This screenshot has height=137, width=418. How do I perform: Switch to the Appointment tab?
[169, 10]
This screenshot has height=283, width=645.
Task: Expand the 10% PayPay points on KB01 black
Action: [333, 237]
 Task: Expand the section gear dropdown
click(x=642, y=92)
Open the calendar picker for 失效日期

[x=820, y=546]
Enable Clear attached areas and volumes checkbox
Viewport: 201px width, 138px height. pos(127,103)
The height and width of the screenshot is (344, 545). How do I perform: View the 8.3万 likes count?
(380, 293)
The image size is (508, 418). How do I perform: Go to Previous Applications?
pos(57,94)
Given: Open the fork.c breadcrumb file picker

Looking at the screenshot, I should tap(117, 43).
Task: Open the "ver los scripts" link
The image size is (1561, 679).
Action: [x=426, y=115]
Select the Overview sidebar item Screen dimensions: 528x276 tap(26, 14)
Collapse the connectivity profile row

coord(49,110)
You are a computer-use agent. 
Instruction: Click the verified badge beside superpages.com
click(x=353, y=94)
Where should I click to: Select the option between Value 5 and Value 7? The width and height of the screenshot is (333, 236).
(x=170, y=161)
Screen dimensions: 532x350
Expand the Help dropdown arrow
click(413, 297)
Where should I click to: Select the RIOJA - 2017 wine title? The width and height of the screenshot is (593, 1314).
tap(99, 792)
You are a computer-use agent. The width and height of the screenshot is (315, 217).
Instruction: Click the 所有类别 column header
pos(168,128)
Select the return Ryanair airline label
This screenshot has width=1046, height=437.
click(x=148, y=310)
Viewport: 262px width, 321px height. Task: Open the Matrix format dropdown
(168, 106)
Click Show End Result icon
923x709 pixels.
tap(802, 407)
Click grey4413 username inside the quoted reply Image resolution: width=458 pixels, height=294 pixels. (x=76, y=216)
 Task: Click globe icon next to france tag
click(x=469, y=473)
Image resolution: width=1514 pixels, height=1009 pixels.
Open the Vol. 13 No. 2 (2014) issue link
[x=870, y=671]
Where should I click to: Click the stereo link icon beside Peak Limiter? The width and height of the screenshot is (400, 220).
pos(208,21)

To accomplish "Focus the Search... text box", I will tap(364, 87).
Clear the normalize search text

—————

> [What the task asks]
Show each line of the material where the word "computer" occurs.

> [Task output]
You are a computer-use agent. 
You are a computer-use agent. The width and height of the screenshot is (315, 217).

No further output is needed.